Minerais Críticos e Transição Energética no Brasil: capacidade produtiva e captura de valor no setor de baterias

O papel do Brasil no crescente mercado global

Um projeto do Net Zero Industrial Policy Lab, Instituto E+ e Confederação Nacional da Indústria

Resumo do relatório

A transição energética está redesenhando as cadeias produtivas globais, e a cadeia da bateria é um de seus elos centrais. O Brasil figura nesse cenário como uma potência mineral, com reservas relevantes em grafite, ferro, manganês, níquel, cobalto e nióbio — dotação que, somada a uma matriz elétrica majoritariamente renovável, abre uma janela estratégica para o país capturar valor ao longo da cadeia.

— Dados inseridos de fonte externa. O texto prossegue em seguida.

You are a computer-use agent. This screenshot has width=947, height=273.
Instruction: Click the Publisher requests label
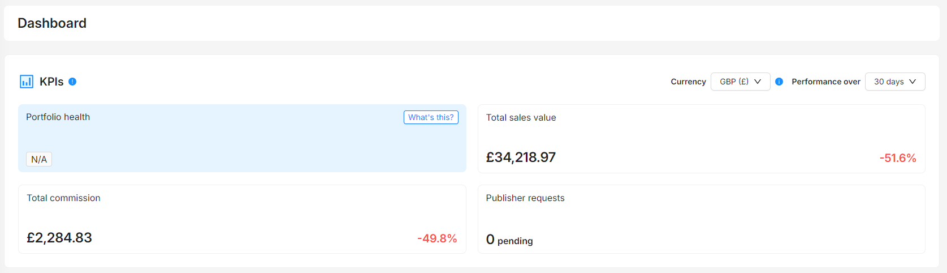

Esse relatório examina sistematicamente cada um dos cinco segmentos funcionais da cadeia — matéria-prima, material processado, equipamentos de processamento, componentes e produto final —, combinando três eixos de análise: estrutura global de mercado, especialização exportadora e padrões de dependência das importações brasileiras. O diagnóstico que emerge é menos confortável do que sugere a leitura usual sobre as reservas brasileiras

A defasagem brasileira é dupla:

  • Sub-extração — o país detém 23% das reservas globais de grafite, mas responde por apenas 3% da produção; padrão semelhante se repete em níquel e manganês, justamente no quadriênio em que a demanda global por esses minerais se acelera.

  • Sub-aproveitamento da cadeia — mesmo se a extração avançasse, o Brasil ainda não capturaria plenamente o valor, porque os elos onde a captura efetivamente ocorre (refino químico, componentes, produto final) permanecem incipientes.

Como o Brasil pode aproveitar seu potencial mineral? O relatório mapeia, para cada segmento, onde o país já compete (matéria-prima e material processado), onde a inserção é nascente (equipamentos e componentes) e onde a defasagem é mais profunda (produtos finais). Essa distinção tem implicações práticas: cada segmento exige instrumentos distintos — verticalização e financiamento de longo prazo nos elos competitivos, construção ativa de capacidades tecnológicas e parcerias estratégicas nos nascentes, integração de sistemas e atendimento ao mercado doméstico nos elos finais.

Trata-se de um diagnóstico empírico das condições de partida — não de uma agenda fechada de recomendações. Em um setor marcado por elevada incerteza tecnológica e por especificidades regulatórias, geográficas e industriais que variam entre segmentos, a construção de recomendações exige diálogo com quem opera, regula e estuda essas cadeias. Esse é o trabalho da próxima etapa.

*Este relatório está em versão preliminar. Os autores acompanharão a tramitação do PL 2780/2024 no Senado e validarão o diagnóstico com setor privado e especialistas antes da versão final.